If in-office work is part of your firm's expectations, share with candidates the reasons why in language that will resonate with them. During in-person interviews, show them your positive workplace environment in action so they can picture themselves being happy and comfortable working in the office. Talk with them about the opportunities they will have to collaborate with peers and more senior members of the firm and explain how this will benefit their career advancement. Build in-person experiences into your mentoring and development programs to further underscore this point. 

Remember, most of these candidates have personal experience with the downsides of a fully remote learning environment, so they may have more of an open mind about working in an office than you initially assume.

3. Plan to negotiate on salary

There is a 20% gap between what college seniors across all degree fields expect to make in their first jobs and what human resources professionals plan to pay, according to a recent report by the recruiting technology provider iCIMS. To bridge this gap, firms should present their offers as a complete package, highlighting not just salary and benefits but also any programs that support flexibility, career development and wellness.
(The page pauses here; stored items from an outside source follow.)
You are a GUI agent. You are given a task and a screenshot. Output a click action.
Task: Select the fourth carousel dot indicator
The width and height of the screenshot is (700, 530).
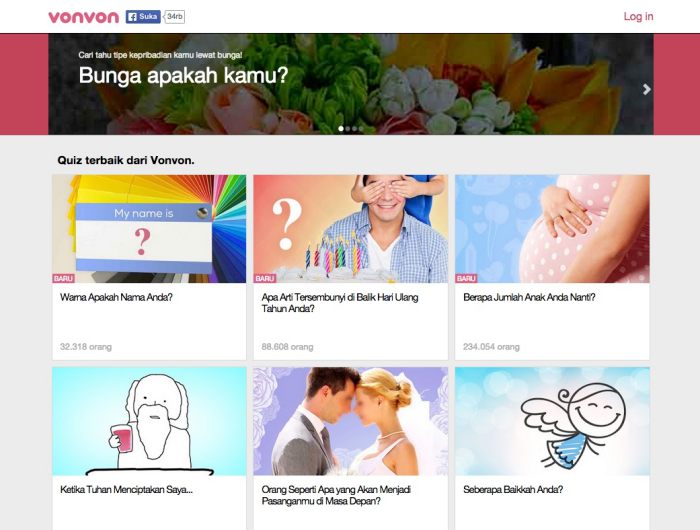[x=361, y=129]
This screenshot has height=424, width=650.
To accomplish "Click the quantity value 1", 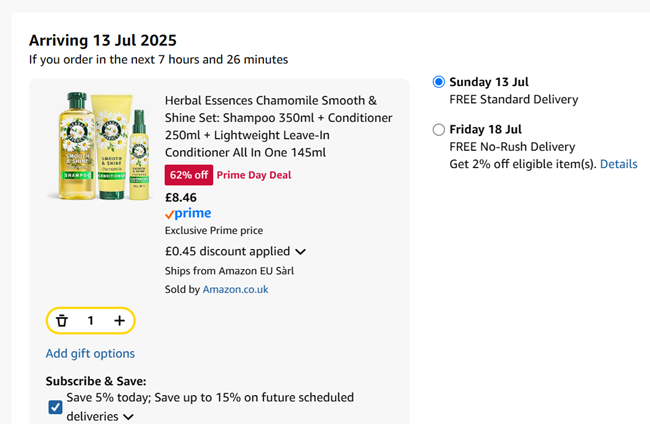I will 90,320.
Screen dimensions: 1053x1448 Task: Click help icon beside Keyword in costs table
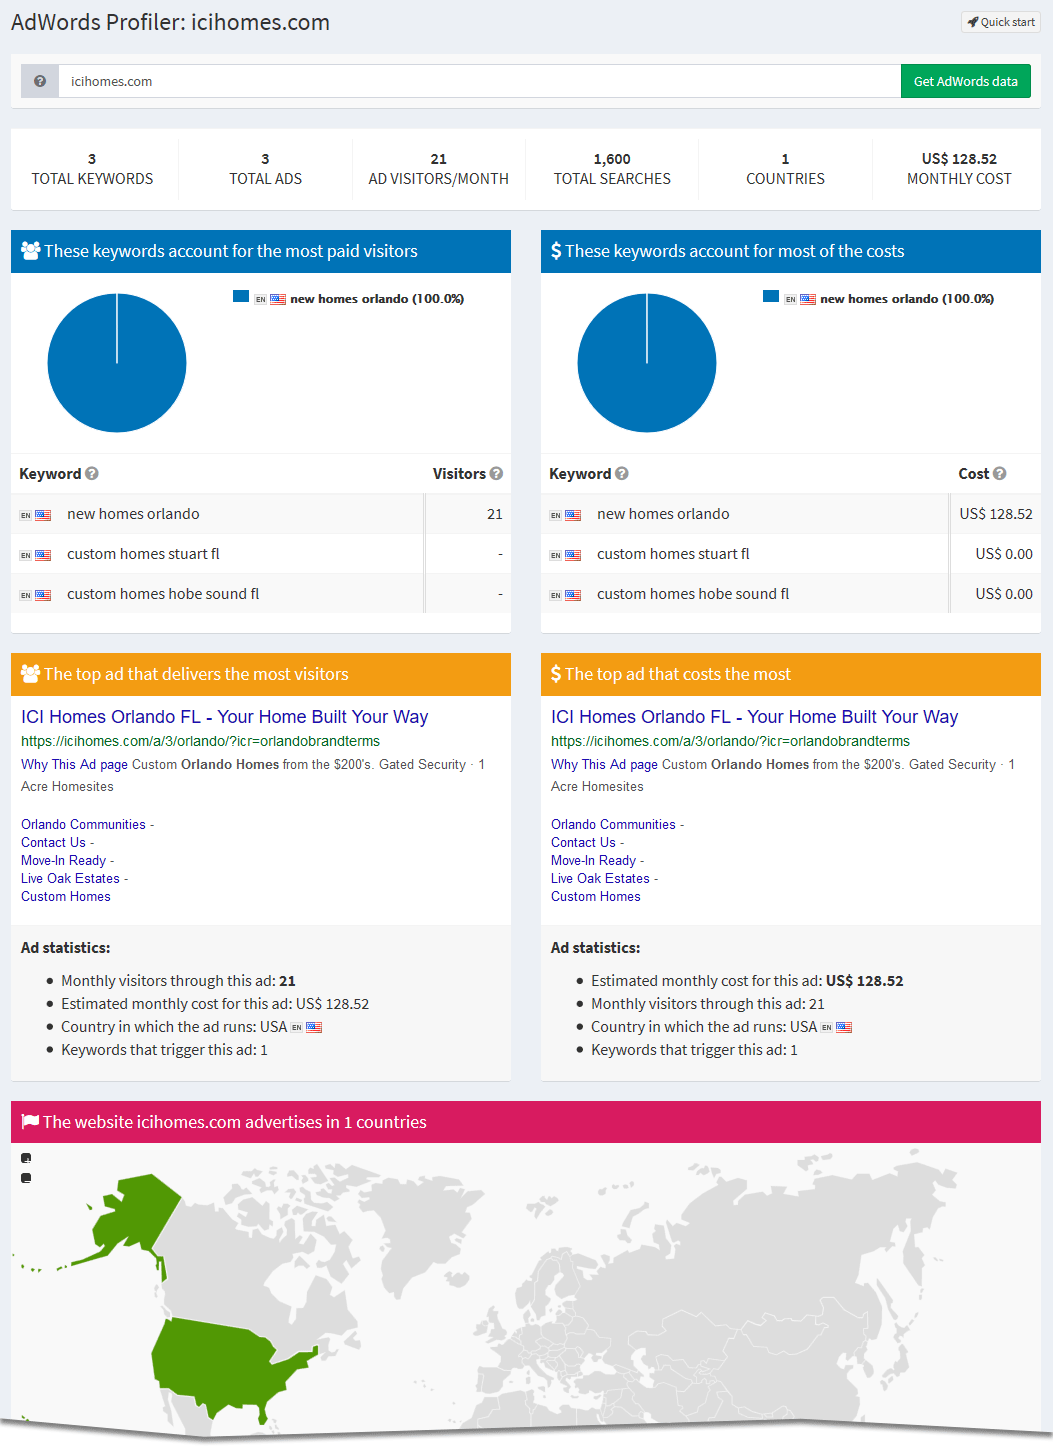tap(622, 474)
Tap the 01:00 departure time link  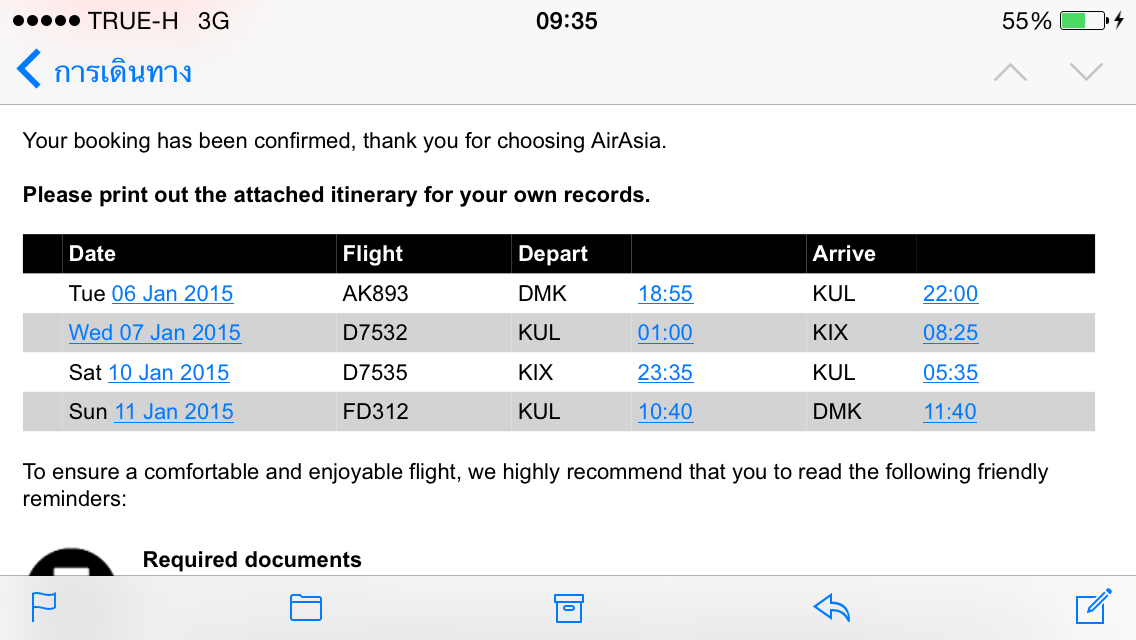point(665,333)
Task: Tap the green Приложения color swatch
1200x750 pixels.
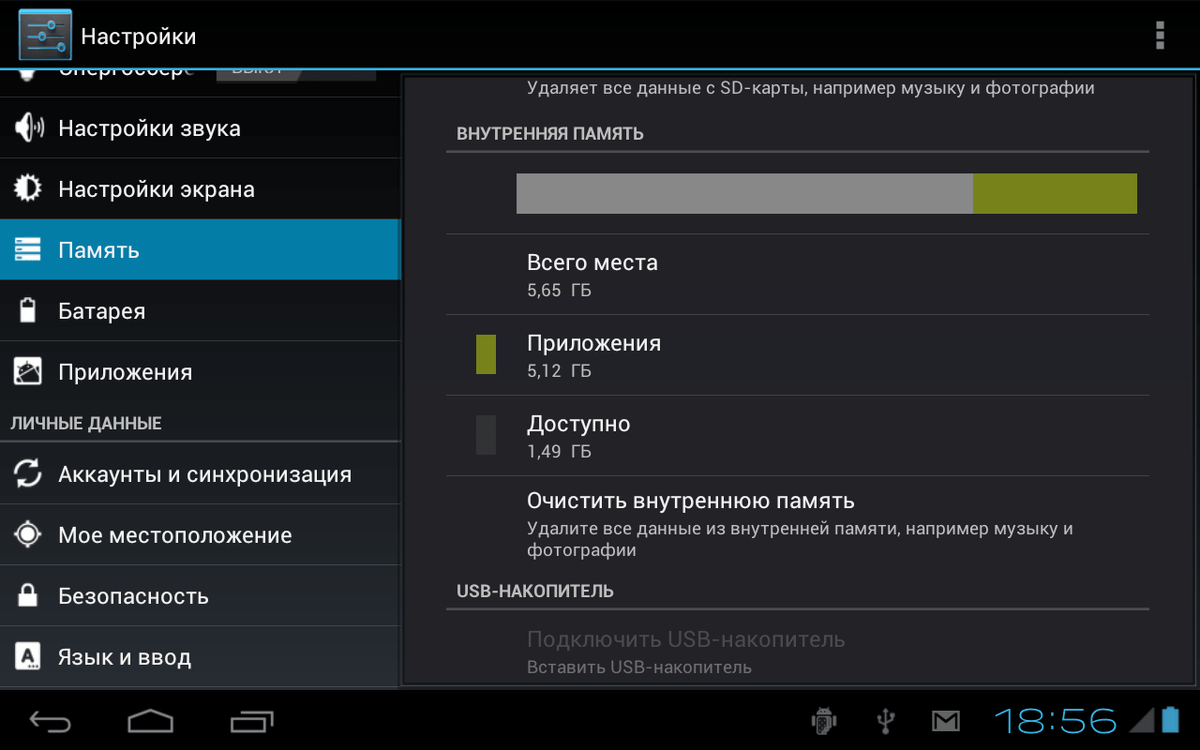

Don't forget to include intangibles, such as how the firm aligns with the candidate's values and supports a positive work environment.

4. Create the right culture

Going beyond salary and benefits in negotiations often comes down to emphasizing company culture throughout the recruiting process. The "quiet quitting" trend of 2022 is a prime example of how Gen Z professionals feel about workplaces that prioritize hustle culture. Firms looking to attract recent graduates should take care to promote anything they do to support employees' work-life balance.

In our recruiting work, I find that connecting with candidates about the impact their work will have on clients makes a positive impression. Young professionals also respond well to company cultures that prioritize formal mentorship programs, support continuing education and offer clear paths for professional growth.

Harnessing the power of the next generation

Like every profession, the future of accounting rests in the hands of the next generation. Firms that want to grow and continue their legacy of providing excellent service for clients must find ways to attract and retain new graduates. Understanding what these young professionals value and offering them opportunities that align with their goals are keys to success. 

This is the time to be bold with your recruiting. The future of your firm depends on it.